Directions for this task –
Exact copy, pictures excluded: set down only the lines from the one with "Screen dimensions: 952x1269" through the end of the entries, keeping both end lines.

====== Data shown ======

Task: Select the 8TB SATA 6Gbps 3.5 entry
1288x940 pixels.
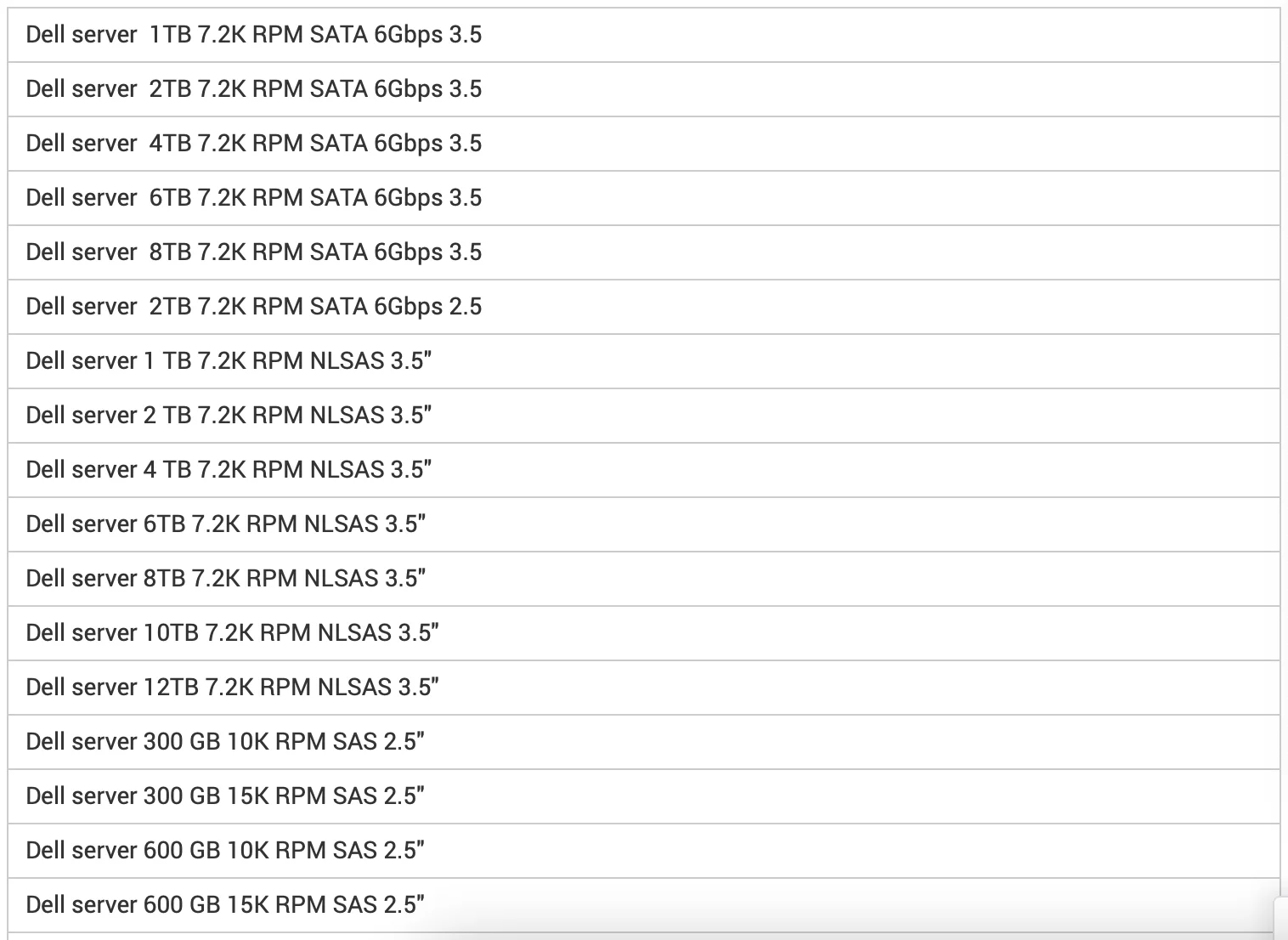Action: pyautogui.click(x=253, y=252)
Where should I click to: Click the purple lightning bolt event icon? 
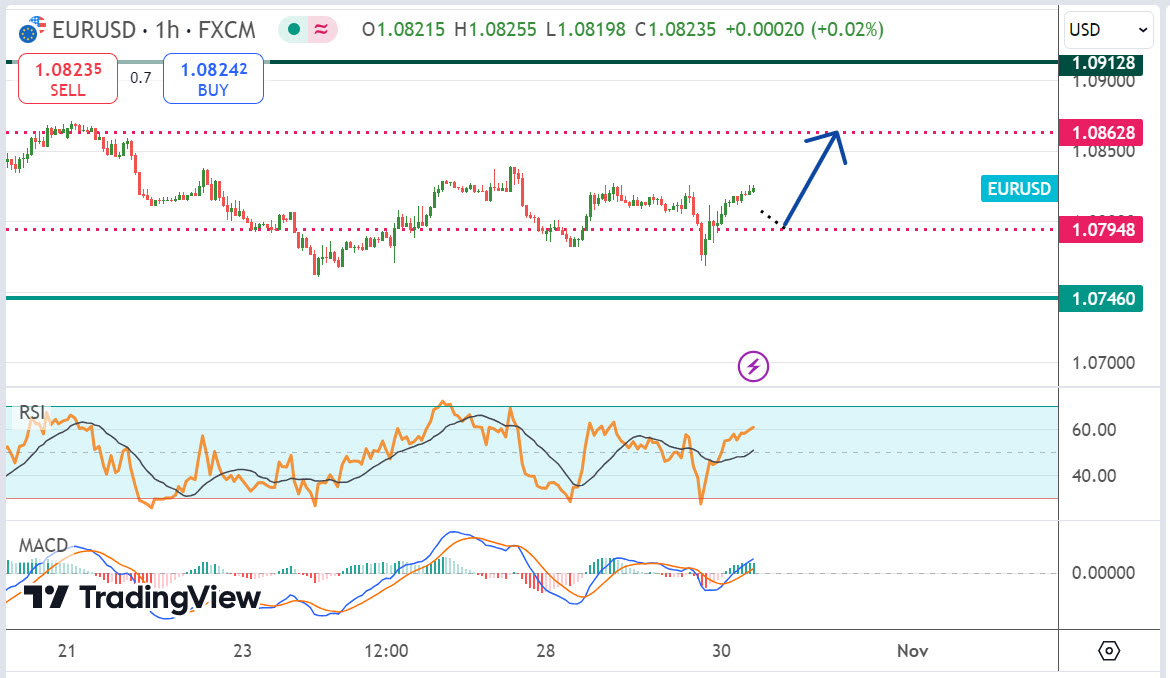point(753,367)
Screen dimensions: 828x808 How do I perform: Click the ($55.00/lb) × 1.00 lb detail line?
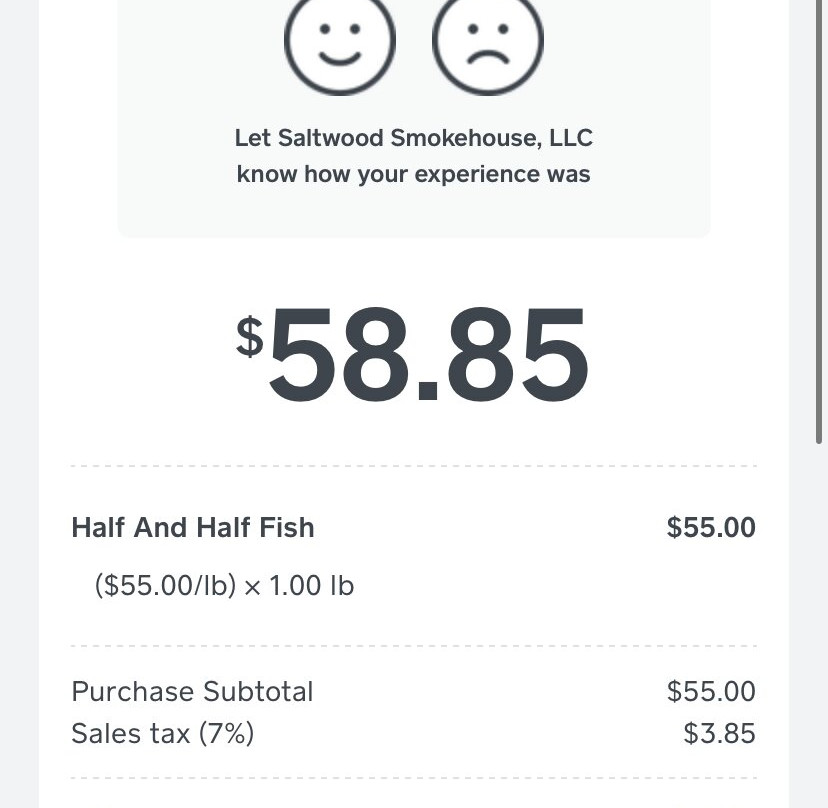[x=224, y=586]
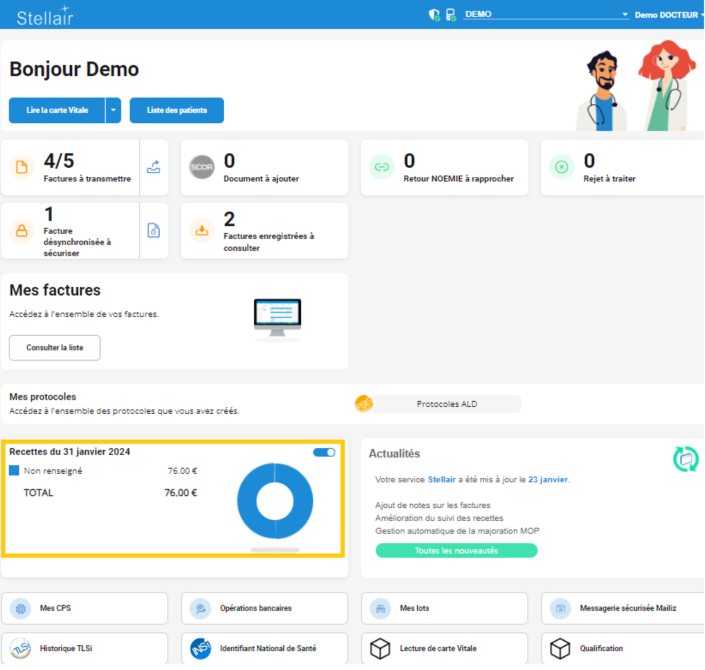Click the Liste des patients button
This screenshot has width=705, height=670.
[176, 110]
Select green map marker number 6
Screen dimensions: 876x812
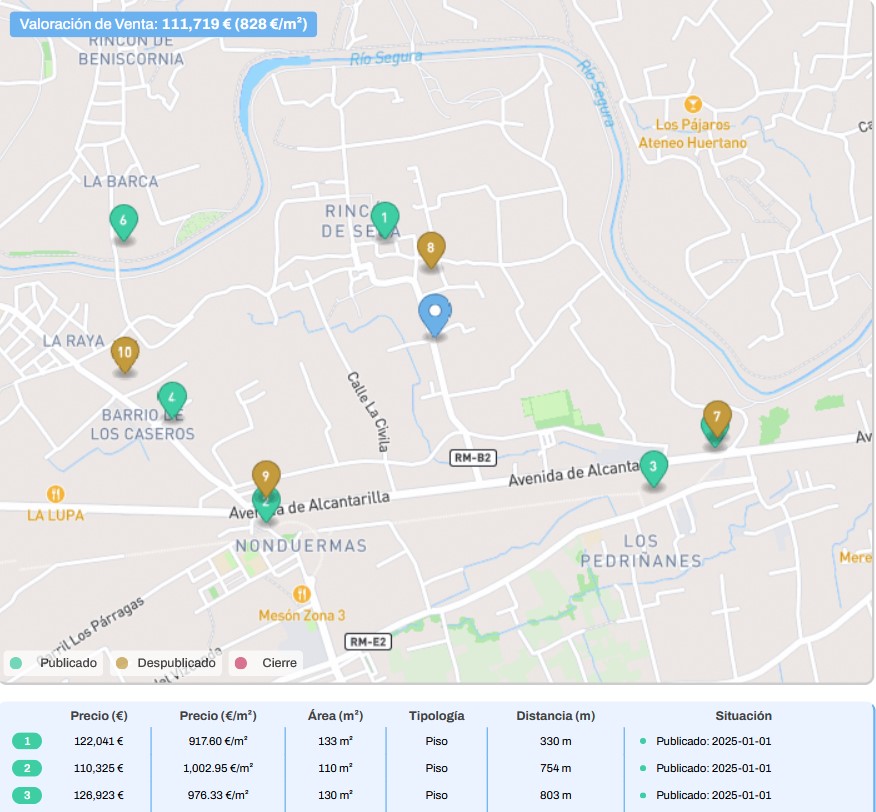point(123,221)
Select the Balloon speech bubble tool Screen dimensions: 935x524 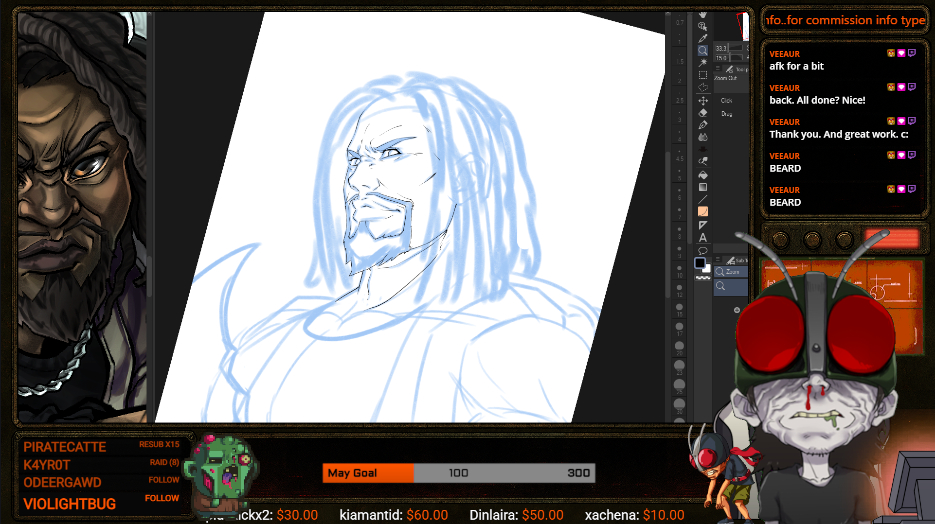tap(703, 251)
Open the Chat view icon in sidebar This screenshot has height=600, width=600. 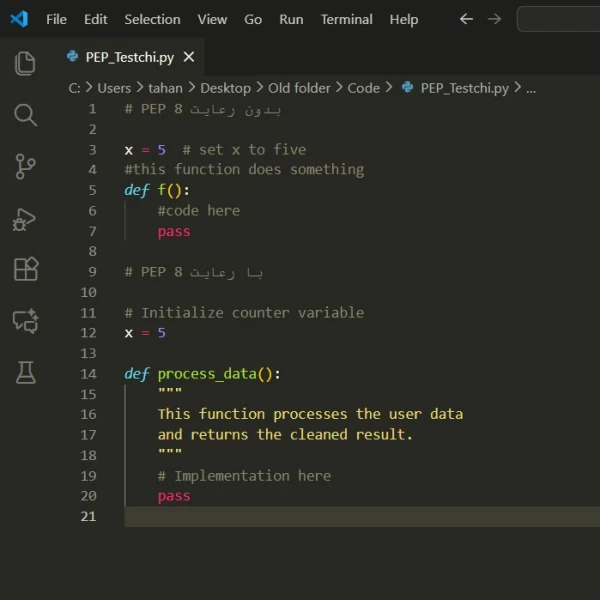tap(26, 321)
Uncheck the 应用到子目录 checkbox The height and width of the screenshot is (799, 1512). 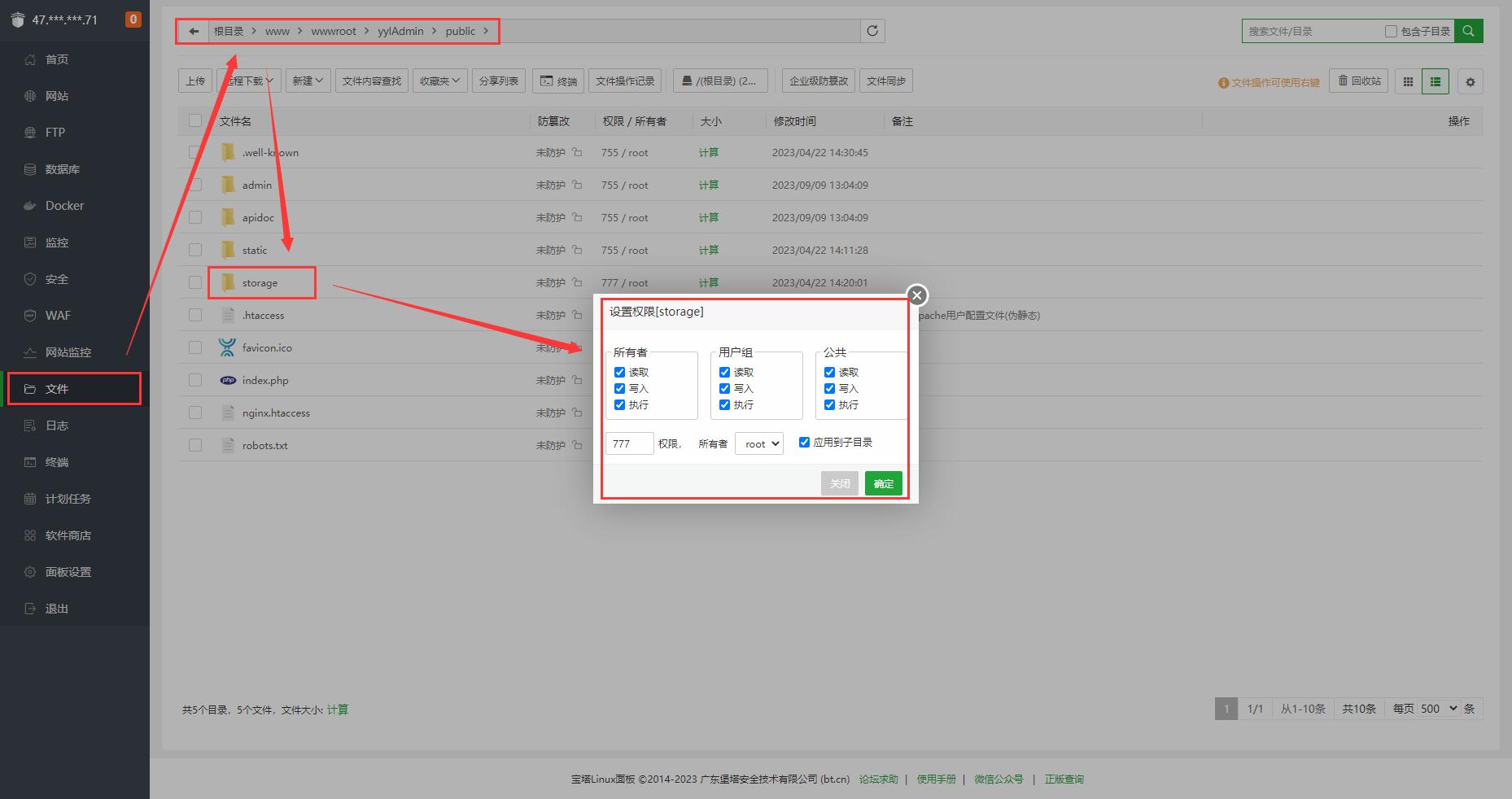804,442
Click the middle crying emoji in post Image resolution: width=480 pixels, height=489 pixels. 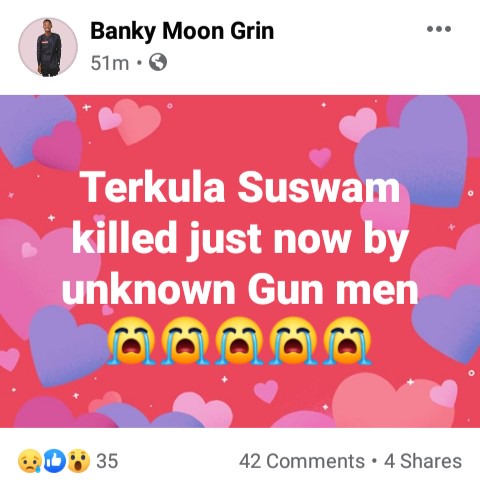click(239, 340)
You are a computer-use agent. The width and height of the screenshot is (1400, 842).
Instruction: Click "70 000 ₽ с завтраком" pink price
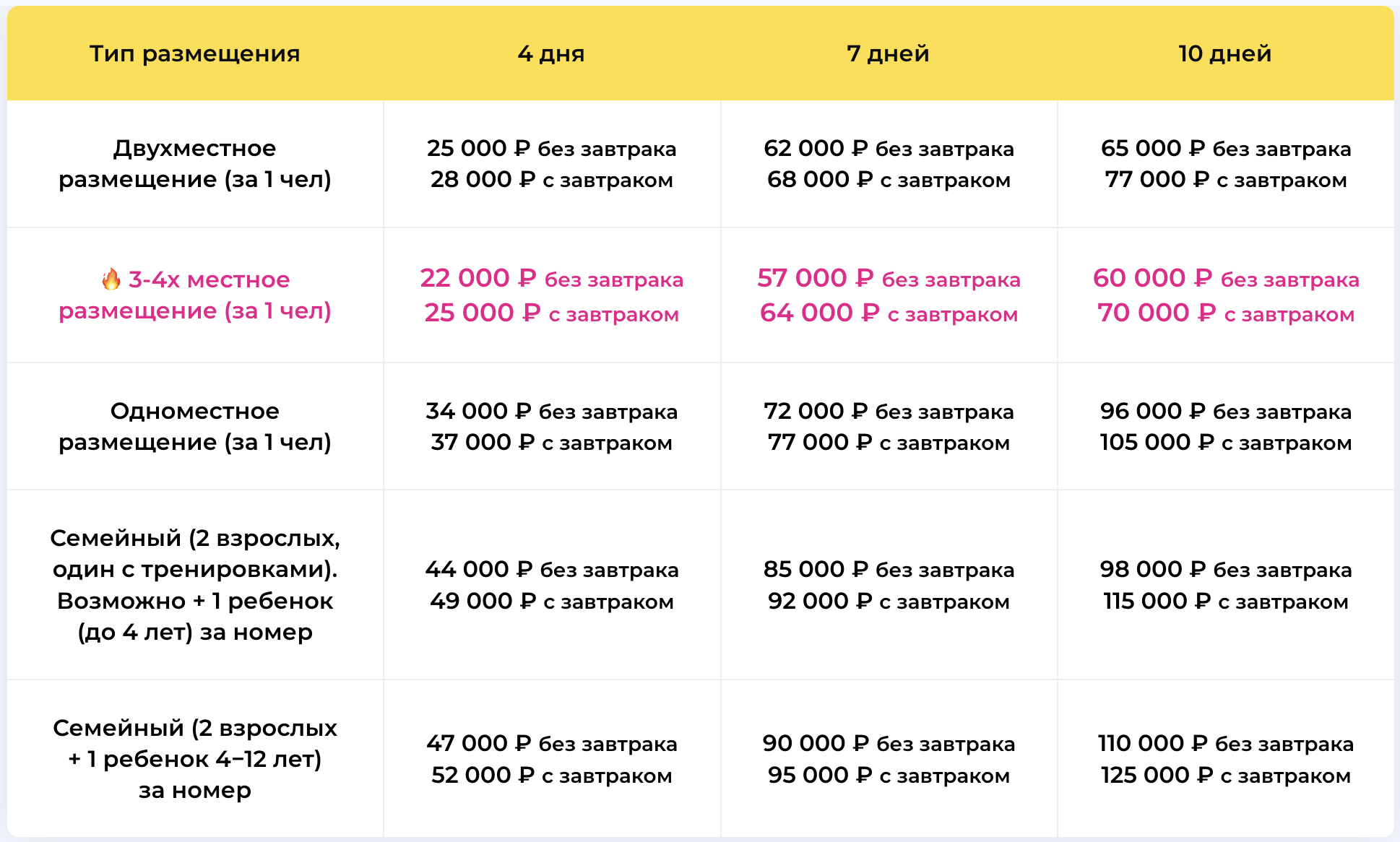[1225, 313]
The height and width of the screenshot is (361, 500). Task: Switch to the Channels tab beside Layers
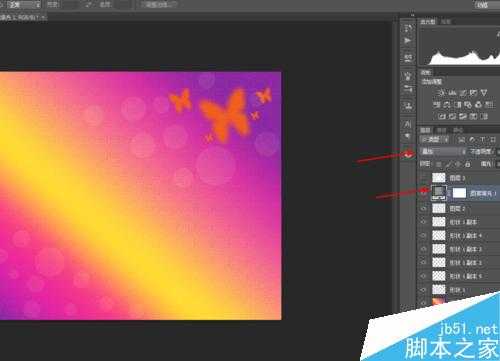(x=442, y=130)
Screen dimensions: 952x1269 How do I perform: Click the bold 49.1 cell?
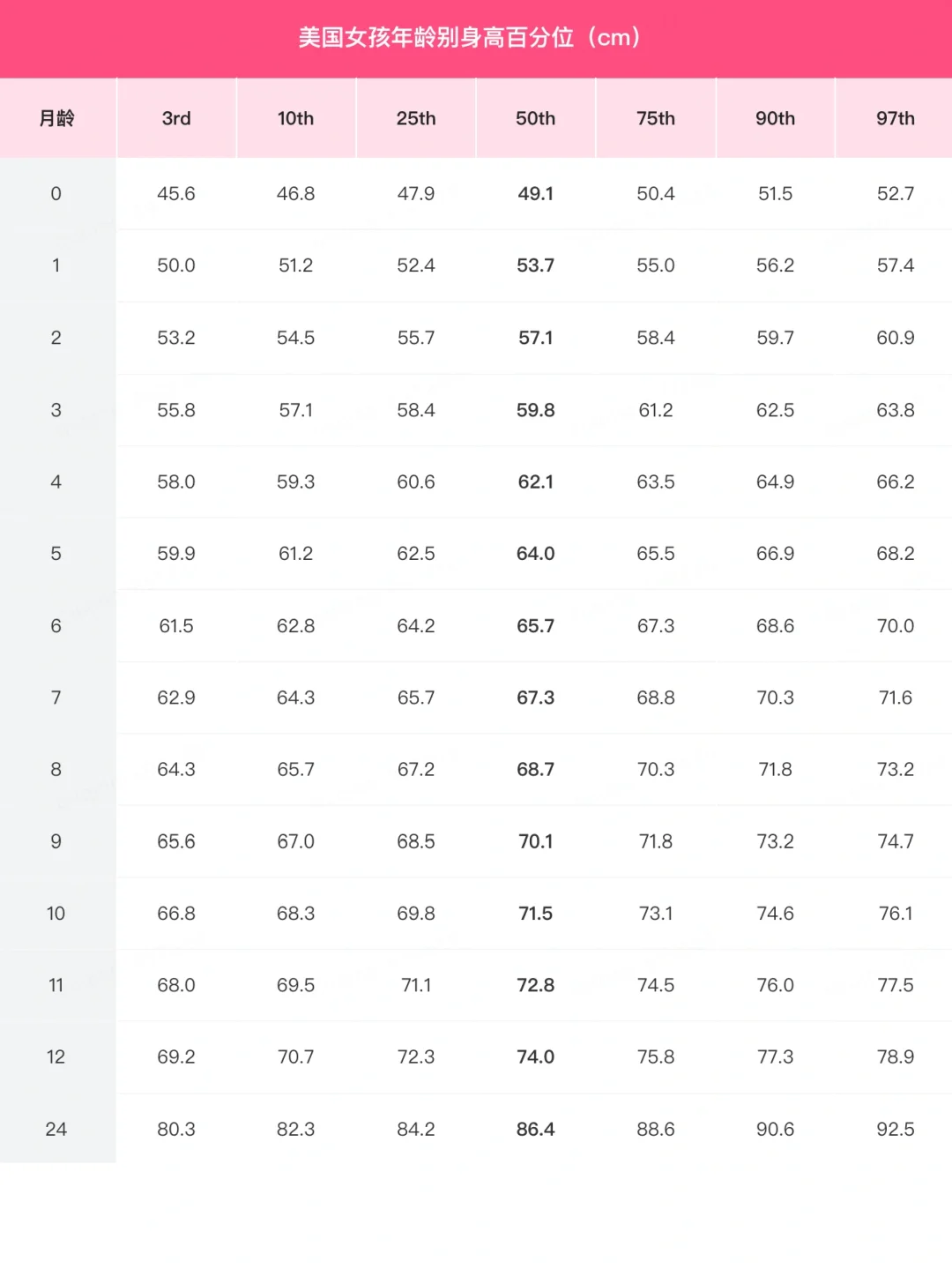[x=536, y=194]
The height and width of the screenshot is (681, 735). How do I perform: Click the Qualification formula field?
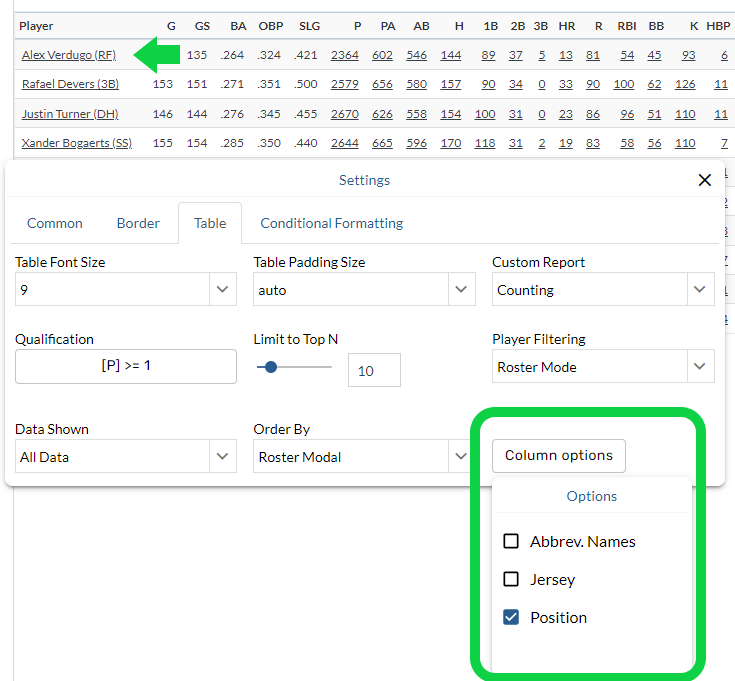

======

Solution to this exercise –
Screen dimensions: 952x1269 How do I perform: Click the bold 49.1 cell?
[x=536, y=194]
The height and width of the screenshot is (681, 735). How do I perform: Click the Qualification formula field?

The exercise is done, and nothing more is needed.